What followed was a whole lot of denial, justification, gaslighting, lies and serious ongoing bullshit, but the facts don’t lie and the apple really doesn’t fall far from the tree. His inability to accept what he did as an outright affair (because “they didn’t sleep together until after we’d separated”) is likely due to vocalising his disgust towards his own father’s behaviour throughout the years of his parents’ marriage.
The hurt never seems to end there and, as they say, it takes two to tango. It transpired that the other woman knew about me, knew why I wasn’t there the night they met and no doubt thinks I’m the toxic psycho he’s convinced her that I am (classic narcissist rhetoric once they’ve been caught).
She ended the relationship with him after almost a year but I know they’re still in contact.
Astronomer CEO Andy Byron was caught hugging colleague Kristin Cabot at a Coldplay Concert in Boston.
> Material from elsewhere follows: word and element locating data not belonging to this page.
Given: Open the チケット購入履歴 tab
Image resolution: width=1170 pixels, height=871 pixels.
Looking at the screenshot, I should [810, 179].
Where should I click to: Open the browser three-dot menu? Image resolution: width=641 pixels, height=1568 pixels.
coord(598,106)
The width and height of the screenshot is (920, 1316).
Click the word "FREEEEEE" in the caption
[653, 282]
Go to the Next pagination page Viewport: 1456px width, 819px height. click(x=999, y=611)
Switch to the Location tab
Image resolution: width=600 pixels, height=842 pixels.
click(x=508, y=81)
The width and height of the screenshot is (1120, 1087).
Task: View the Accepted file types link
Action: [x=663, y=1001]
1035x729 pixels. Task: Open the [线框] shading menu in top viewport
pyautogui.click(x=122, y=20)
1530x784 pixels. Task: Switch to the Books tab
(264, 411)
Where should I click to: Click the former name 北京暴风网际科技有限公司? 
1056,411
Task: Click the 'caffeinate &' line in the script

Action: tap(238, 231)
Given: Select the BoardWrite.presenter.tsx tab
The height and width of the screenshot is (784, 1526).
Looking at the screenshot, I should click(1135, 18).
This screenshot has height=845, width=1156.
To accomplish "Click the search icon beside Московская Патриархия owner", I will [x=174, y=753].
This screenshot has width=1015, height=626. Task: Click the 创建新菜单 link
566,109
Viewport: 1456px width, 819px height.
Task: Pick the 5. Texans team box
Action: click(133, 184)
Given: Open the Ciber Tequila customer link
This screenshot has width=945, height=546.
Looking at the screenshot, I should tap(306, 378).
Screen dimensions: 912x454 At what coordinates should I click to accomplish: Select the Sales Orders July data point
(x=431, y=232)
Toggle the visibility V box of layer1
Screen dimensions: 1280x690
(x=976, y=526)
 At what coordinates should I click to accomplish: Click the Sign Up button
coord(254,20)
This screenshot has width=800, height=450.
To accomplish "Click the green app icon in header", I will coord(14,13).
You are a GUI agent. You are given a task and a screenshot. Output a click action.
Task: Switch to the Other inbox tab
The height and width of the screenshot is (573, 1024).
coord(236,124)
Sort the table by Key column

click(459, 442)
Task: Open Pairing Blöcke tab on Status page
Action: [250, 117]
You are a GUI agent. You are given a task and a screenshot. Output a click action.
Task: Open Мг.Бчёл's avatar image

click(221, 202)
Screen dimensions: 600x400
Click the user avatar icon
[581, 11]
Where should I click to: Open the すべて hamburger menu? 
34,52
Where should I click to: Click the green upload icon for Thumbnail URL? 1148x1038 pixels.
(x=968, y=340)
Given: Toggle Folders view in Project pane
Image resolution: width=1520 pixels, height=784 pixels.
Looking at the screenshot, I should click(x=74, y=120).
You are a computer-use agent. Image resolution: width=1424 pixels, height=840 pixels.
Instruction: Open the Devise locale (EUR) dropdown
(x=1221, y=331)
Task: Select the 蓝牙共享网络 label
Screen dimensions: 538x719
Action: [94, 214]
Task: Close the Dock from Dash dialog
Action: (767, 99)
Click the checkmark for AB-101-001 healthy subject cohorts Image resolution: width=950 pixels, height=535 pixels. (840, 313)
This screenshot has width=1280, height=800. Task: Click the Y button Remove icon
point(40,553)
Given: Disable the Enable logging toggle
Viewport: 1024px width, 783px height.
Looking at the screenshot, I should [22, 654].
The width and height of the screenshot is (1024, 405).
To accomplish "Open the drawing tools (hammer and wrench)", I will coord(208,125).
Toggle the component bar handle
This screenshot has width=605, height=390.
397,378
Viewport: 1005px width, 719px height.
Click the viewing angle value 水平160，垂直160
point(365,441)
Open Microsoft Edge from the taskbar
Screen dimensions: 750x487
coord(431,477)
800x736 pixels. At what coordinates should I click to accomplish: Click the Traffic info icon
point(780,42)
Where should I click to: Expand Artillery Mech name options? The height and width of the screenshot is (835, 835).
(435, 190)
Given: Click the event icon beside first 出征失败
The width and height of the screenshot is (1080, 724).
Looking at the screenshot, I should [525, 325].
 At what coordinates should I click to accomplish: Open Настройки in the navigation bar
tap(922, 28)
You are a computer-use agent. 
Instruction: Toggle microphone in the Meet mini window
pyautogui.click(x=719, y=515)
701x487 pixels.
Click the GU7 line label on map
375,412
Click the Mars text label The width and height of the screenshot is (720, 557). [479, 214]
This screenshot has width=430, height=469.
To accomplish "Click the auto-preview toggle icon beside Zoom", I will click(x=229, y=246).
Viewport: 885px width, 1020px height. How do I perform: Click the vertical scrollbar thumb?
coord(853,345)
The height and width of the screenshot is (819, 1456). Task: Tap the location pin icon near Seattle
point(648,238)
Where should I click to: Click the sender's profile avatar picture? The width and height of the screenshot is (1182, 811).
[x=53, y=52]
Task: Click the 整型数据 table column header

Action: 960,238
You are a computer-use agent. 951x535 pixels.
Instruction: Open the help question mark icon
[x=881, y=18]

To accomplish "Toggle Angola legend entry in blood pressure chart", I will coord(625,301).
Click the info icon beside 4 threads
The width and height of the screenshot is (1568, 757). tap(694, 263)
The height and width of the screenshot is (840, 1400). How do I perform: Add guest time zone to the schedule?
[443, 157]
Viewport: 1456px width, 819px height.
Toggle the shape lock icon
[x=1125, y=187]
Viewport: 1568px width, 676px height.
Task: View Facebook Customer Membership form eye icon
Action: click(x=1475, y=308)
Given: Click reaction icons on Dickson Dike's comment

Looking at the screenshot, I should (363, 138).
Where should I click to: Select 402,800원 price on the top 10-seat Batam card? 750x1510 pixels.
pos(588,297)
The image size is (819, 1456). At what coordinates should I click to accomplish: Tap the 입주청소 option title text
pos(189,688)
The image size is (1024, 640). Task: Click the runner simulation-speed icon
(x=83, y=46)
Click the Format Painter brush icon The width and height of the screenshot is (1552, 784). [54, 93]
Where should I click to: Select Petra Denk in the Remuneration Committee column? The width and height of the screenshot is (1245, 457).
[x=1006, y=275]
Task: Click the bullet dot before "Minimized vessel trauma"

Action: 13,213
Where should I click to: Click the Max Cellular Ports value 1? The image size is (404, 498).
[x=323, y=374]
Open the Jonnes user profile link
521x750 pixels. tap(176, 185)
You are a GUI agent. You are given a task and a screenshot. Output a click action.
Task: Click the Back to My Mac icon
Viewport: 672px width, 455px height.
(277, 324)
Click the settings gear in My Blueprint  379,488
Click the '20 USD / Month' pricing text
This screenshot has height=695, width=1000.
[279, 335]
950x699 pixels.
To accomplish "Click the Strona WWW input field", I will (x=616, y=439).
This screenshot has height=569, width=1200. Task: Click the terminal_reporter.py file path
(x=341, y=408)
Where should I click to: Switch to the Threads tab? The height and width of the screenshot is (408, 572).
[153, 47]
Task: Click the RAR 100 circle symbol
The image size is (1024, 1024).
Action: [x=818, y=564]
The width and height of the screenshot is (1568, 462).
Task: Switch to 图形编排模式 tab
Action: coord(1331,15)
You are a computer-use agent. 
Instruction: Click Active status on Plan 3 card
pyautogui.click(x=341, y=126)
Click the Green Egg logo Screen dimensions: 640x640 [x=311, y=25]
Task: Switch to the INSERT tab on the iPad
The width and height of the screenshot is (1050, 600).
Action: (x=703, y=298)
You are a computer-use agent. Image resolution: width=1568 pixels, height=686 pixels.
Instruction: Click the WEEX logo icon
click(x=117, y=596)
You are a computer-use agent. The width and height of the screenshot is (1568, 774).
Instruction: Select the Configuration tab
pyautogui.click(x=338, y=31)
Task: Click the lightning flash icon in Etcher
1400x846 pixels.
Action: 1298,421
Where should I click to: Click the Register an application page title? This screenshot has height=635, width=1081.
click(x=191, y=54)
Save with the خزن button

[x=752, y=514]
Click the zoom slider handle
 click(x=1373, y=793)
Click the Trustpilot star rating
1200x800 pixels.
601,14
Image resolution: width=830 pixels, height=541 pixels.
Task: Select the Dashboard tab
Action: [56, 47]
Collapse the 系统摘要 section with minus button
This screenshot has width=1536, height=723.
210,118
The Coldplay kisscam saga was quite triggering, although the stolen opportunity for Andy Byron to spin an alternative narrative was something I felt a little envious of. To this day, my ex continues to publicly deny what he did, and convince people of his innocence, playing the poor solo dad victim role.
The gravity of this betrayal at unquestionably the worst point in my life continues to haunt me. Losing my sister (my only sibling), then suddenly spending only half of my child’s life with him, all while witnessing the depths of grief of my completely devastated parents, has felt like blow after blow.
Cheating is devastating. The long-term effects are far-reaching, and at this point in my life, I feel far too damaged to ever trust a man again. Regardless of how nasty and abusive he was throughout our relationship, I honestly never believed it would end with an affair.